Peter Crosland wrote:

You cannot just join it electrically, the impedance must be maintained. You
could fit connectors and then seal it all with self-amalgamating tape.
Unless it is a very long run the best solution is to replace the cable. If
it is more than five years old it is probable that it will have deteriorated
enough to reduce the signal significantly.


True if pedantically interpreted, but untrue in practice.

To join coax the procvess is as fillows.

First of all stribp backl the outer insulation, then fold back the
braiding and get it out of the way to expoose the inner isnulation.

Strip about half an inch of that on each cable.

Now slip some BIG heatshrink tubin over one of the cables outers, and
another smaller diameter bit over the inner insulators.

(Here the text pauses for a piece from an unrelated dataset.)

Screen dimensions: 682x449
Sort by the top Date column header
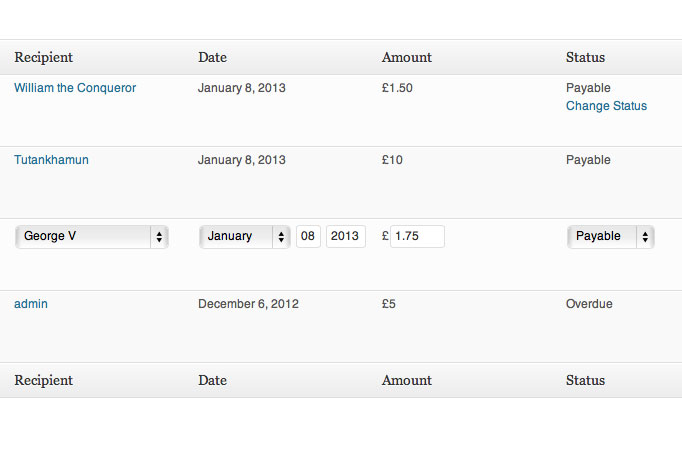(212, 57)
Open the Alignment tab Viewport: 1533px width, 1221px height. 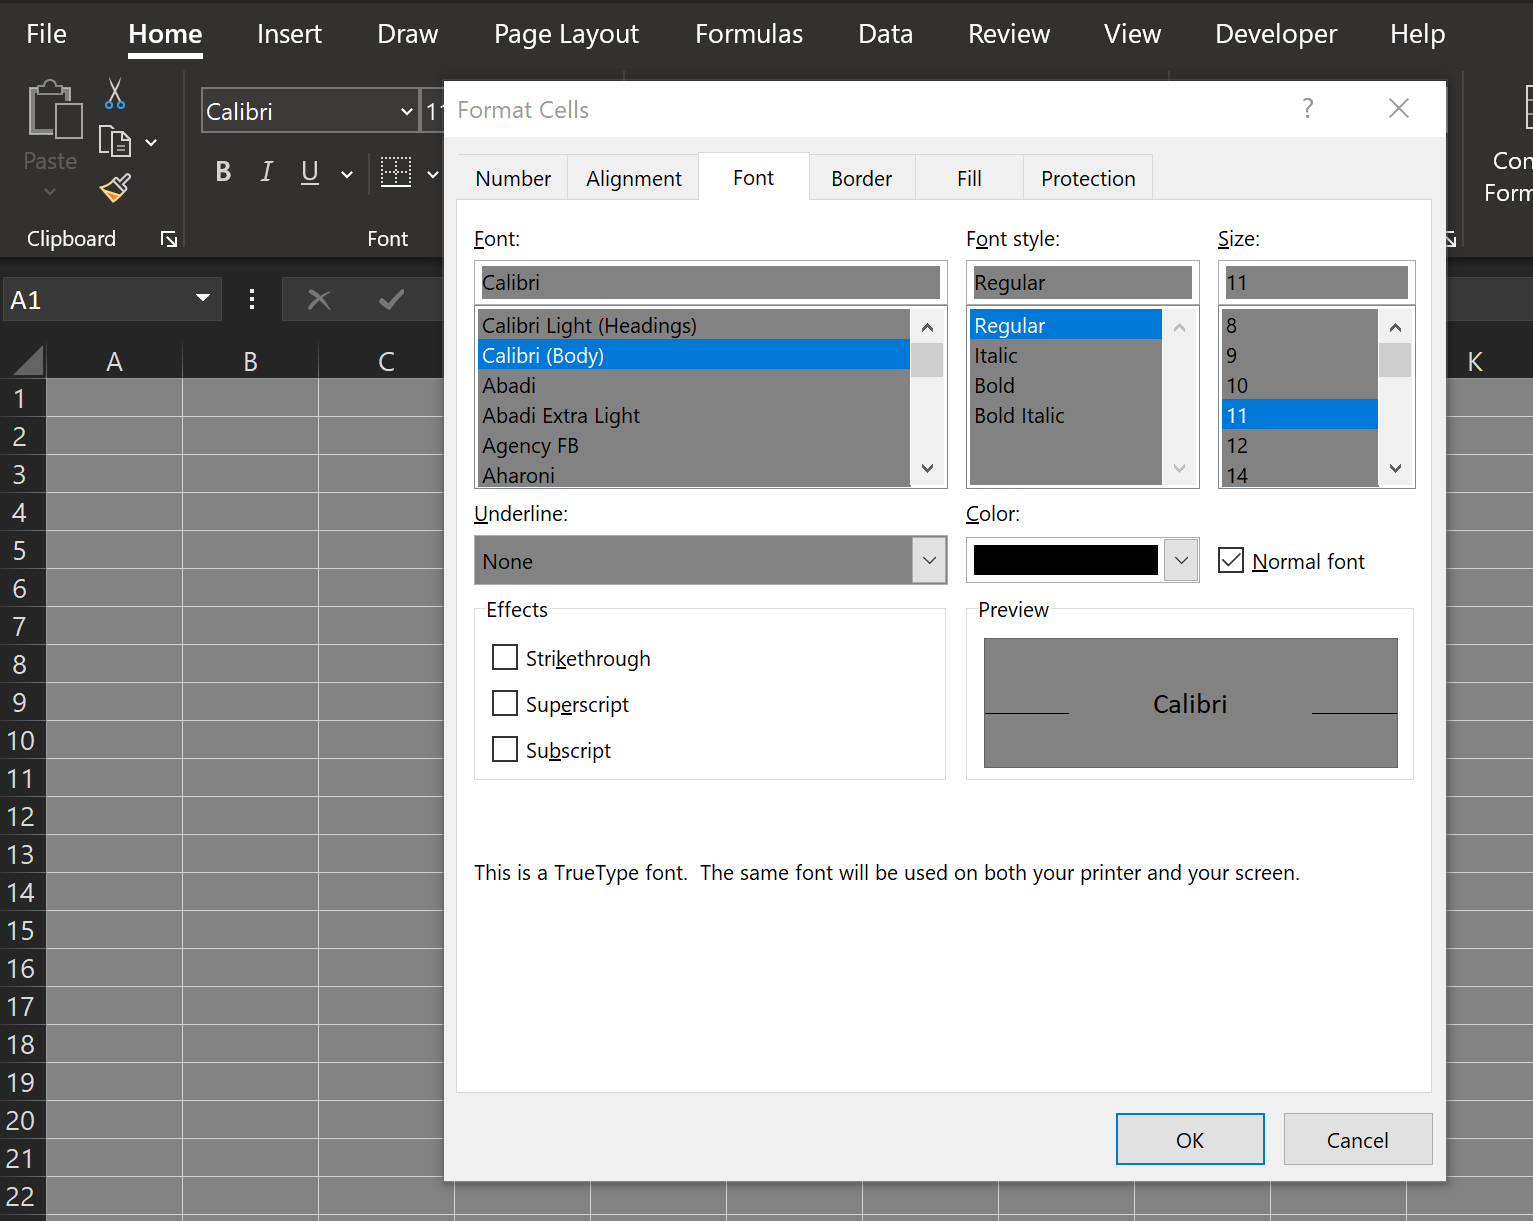click(x=633, y=179)
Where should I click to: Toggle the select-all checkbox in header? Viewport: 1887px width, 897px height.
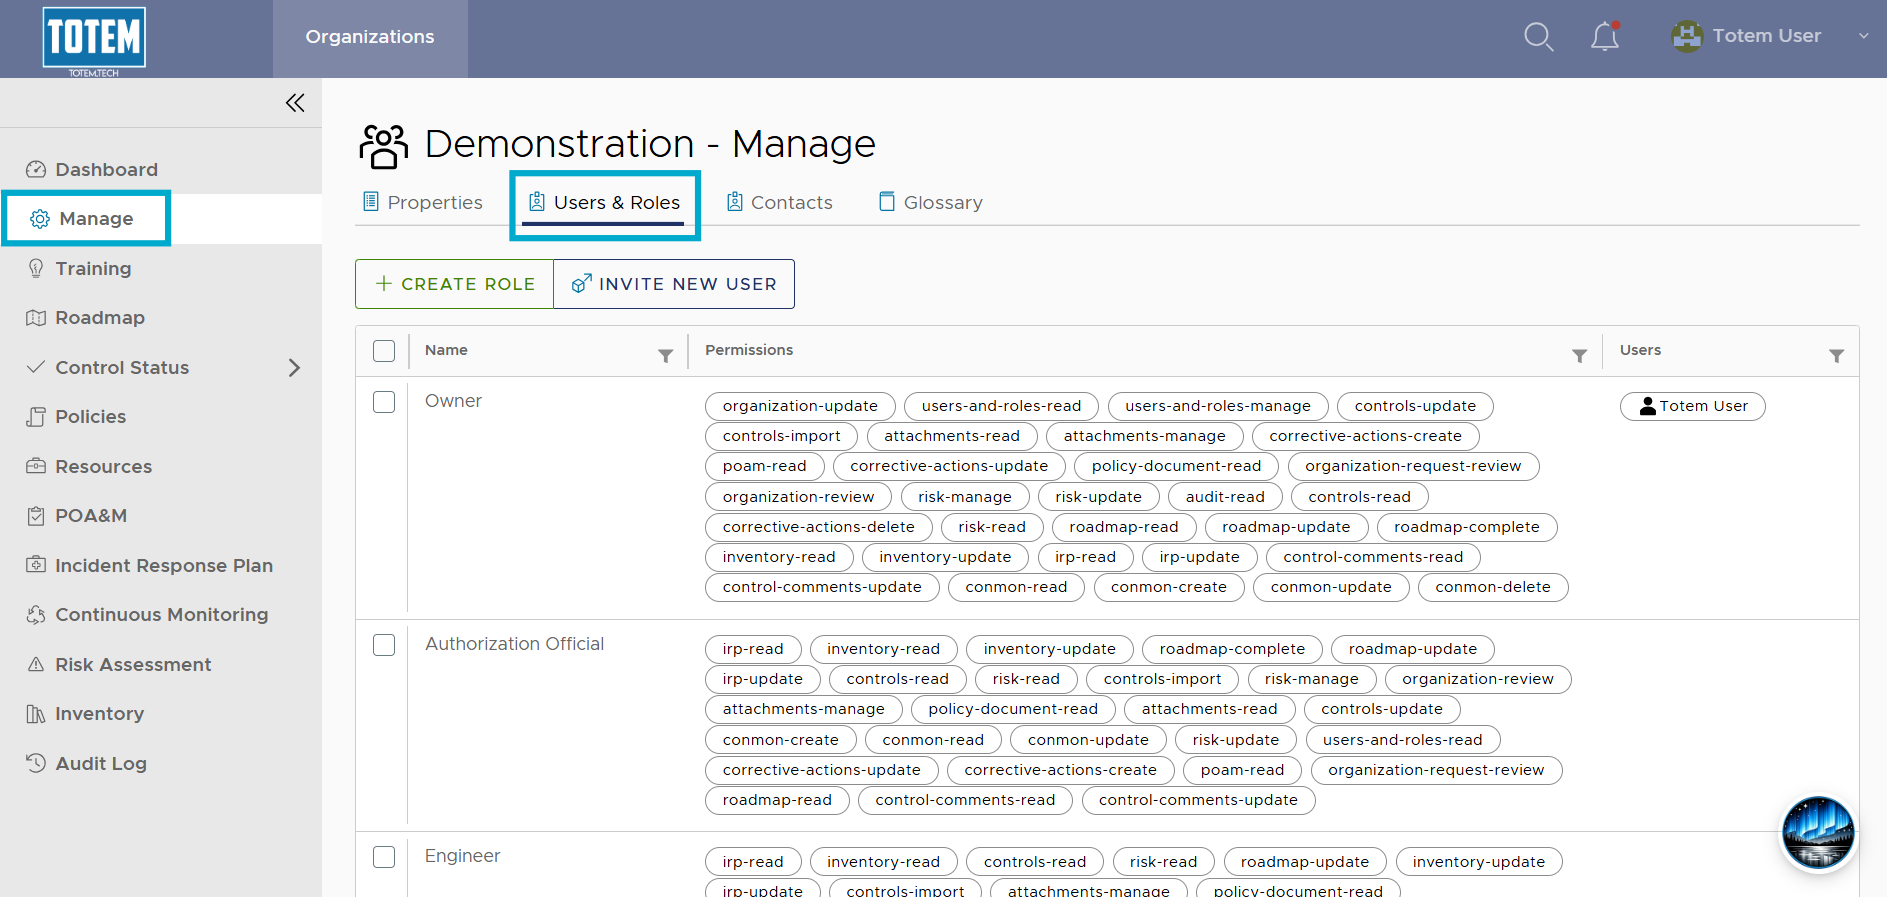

Solder the inner conductors together by laying them parallel and
flooding with solder.

Pull the heatshrink over the inner and seal down with ahirdryer/heta gun
etc.

Thats teh conductor done, and insulated

Now pull the braids together and just solder em someohow to make a
connection. needent't be perfect.

Now get some aluminium foil and wrap teh lot with a thin layer of that.
Don't try and solder it. It won't.

Silde the big heatshrink tubing over he joint, slap some silicone sealer
or epoxy resin inside and seal with heatgun.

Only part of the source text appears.